■ **TEXTE FOURNI**

•••

L’utopie s’est aussi infiltrée dans la vie politique de l’Amérique naissante, dans ses aspects les plus théoriques. L’Amérique en friches se prêtait tout naturellement aux expérimentations les plus variées dans le domaine politico-religieux. Ainsi, l’utopie de James Harrington, Commonwealth of Oceana (1656), servit-elle de modèle aux Caroliniens et aux Pennsylvaniens. Oceana s’inscrit dans un temps séculier, hic et nunc. L’entreprise proto-déiste est typiquement utopique en ce sens qu’elle vise à relier la république et le millenium ; il faut réorganiser le temps et l’espace afin d’assurer l’immortalité millénaire de l’État.

Sacralisation des institutions, « sécularisation » de la religion, tels sont les fondements du puritanisme américain. Winthrop avait montré la voie de la conciliation de l’utopie politique et du messianisme puritain en déclarant : « Quand Dieu nous enrobera de ses décrets et nous réchauffera de sa vie et de sa puissance, nous aurons touché la terre promise ». Ce mythe biblique est l’augure d’une autre promesse concrète, celle d’un progrès irréversible et imminent.

•••

■ **À FAIRE**
**A.** Recopiez fidèlement un passage du texte sur l'utopie en Amérique : commencez aux mots « L’utopie s’est aussi » et arrêtez-vous après « millénaire de l’État. ».
**B.** Poursuivez le texte sur l'utopie en Amérique à la suite de sa dernière phrase.

•••

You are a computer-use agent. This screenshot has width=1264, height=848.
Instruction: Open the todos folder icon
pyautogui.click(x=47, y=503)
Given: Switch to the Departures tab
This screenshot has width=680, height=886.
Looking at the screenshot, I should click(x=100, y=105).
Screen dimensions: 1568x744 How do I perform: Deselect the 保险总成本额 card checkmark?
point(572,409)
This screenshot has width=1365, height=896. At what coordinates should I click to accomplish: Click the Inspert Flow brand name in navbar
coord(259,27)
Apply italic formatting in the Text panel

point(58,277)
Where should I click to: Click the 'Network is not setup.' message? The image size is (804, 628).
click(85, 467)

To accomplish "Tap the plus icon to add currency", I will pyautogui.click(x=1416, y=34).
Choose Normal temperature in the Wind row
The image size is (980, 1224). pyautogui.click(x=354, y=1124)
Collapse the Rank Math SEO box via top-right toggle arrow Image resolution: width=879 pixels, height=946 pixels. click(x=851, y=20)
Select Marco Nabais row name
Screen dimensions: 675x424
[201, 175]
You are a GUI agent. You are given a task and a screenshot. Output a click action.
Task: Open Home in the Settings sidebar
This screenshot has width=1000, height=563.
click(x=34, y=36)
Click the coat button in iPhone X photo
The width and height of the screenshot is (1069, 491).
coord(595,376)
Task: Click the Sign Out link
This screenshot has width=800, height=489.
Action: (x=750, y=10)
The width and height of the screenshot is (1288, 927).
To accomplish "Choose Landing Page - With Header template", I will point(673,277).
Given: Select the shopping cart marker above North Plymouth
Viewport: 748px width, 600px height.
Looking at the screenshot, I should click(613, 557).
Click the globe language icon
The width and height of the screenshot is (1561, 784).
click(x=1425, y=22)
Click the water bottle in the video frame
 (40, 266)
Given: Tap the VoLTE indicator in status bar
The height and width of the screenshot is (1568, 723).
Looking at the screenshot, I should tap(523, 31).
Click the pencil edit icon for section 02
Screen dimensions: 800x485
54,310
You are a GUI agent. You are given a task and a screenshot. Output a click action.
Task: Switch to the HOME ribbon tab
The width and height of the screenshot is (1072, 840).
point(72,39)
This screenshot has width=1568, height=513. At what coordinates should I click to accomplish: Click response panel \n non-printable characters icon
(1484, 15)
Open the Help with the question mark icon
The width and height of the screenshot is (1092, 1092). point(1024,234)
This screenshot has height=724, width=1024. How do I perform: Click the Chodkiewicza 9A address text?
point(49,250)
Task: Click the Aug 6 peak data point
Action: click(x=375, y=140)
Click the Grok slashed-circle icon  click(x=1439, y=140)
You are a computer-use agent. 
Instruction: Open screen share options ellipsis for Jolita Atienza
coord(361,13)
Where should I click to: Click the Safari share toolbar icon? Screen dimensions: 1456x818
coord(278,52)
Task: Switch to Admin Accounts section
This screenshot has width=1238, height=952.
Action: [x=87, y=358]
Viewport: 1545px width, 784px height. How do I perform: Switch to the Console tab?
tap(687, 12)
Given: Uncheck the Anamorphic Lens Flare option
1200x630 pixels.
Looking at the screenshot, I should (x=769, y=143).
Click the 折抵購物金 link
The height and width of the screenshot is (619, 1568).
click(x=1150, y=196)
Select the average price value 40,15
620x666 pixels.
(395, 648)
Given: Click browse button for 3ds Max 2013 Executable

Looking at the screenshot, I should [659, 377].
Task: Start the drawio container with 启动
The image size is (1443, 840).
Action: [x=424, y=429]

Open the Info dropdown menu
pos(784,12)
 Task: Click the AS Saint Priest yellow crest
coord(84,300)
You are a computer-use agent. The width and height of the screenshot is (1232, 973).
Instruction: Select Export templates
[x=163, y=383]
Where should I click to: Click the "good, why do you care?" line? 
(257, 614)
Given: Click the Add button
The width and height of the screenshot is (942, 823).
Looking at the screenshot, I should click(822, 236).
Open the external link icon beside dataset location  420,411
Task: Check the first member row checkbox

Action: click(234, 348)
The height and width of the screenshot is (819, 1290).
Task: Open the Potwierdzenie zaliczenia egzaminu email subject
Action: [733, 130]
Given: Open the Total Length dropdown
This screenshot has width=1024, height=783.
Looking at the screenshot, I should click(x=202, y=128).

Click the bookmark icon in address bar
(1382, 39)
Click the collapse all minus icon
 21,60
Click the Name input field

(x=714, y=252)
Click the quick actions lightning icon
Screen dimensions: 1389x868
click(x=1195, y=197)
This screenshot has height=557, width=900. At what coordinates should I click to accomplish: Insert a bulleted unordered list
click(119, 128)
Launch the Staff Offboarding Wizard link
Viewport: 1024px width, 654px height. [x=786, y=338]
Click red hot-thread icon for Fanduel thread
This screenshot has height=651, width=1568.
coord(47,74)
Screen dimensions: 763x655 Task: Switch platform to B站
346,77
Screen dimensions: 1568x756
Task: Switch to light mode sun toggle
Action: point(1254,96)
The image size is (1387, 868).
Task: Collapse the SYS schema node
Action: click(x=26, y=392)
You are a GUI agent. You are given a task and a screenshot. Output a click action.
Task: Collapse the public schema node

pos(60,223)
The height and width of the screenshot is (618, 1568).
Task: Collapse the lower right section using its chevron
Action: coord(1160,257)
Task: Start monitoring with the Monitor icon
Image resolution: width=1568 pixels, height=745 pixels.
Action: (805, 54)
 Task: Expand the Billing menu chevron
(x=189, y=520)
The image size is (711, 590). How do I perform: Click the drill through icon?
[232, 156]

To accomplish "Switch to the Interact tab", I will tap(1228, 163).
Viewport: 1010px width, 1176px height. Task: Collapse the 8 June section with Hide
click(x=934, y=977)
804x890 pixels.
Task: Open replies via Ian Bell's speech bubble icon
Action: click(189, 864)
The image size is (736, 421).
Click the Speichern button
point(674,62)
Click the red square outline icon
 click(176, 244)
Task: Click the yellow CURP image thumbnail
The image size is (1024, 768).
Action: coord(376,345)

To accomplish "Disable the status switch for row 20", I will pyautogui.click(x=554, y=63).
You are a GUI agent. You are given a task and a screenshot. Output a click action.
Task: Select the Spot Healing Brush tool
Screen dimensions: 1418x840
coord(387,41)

•••

■ **RÉPONSES**
**A.**
L’utopie s’est aussi infiltrée dans la vie politique de l’Amérique naissante, dans ses aspects les plus théoriques. L’Amérique en friches se prêtait tout naturellement aux expérimentations les plus variées dans le domaine politico-religieux. Ainsi, l’utopie de James Harrington, Commonwealth of Oceana (1656), servit-elle de modèle aux Caroliniens et aux Pennsylvaniens. Oceana s’inscrit dans un temps séculier, hic et nunc. L’entreprise proto-déiste est typiquement utopique en ce sens qu’elle vise à relier la république et le millenium ; il faut réorganiser le temps et l’espace afin d’assurer l’immortalité millénaire de l’État.

**B.**
[1] On ne peut évoquer l’utopie puritaine sans parler de John Eliot et de son expérience de « millénarisme empirique ». Son oeuvre illustre bien le souci puritain d’allier la théologie à la pratique. L’« apôtre des Indiens », comme on le surnommait, est l’auteur d’une traduction de la Bible en algonquin et d’un traité utopique intitulé The Christian Commonwealth (1652). Pour Eliot, les Indiens sont des « dégénérés » qu’il s’agit de transformer en « saints régénérés » par la conversion —principe hérité de Thomas More.

 

Le contrat social calviniste.

Les signataires du Mayflower Compact s’engagent à créer un corps politique pour établir une colonie à la gloire du Seigneur. Ce covenant (« Alliance ») les engage à préparer les lois —et à y obéir. Le consentement recherché n’est pas celui d’hommes égaux et libres dans une société démocratique, au sens actuel du terme. Il s’agit de « consentir à être gouverné et à obéir à des lois consacrant l’inégalité de la Créature et sa subordination à la Parole. S’il y a contrat de société, c’est un contrat calviniste »[1].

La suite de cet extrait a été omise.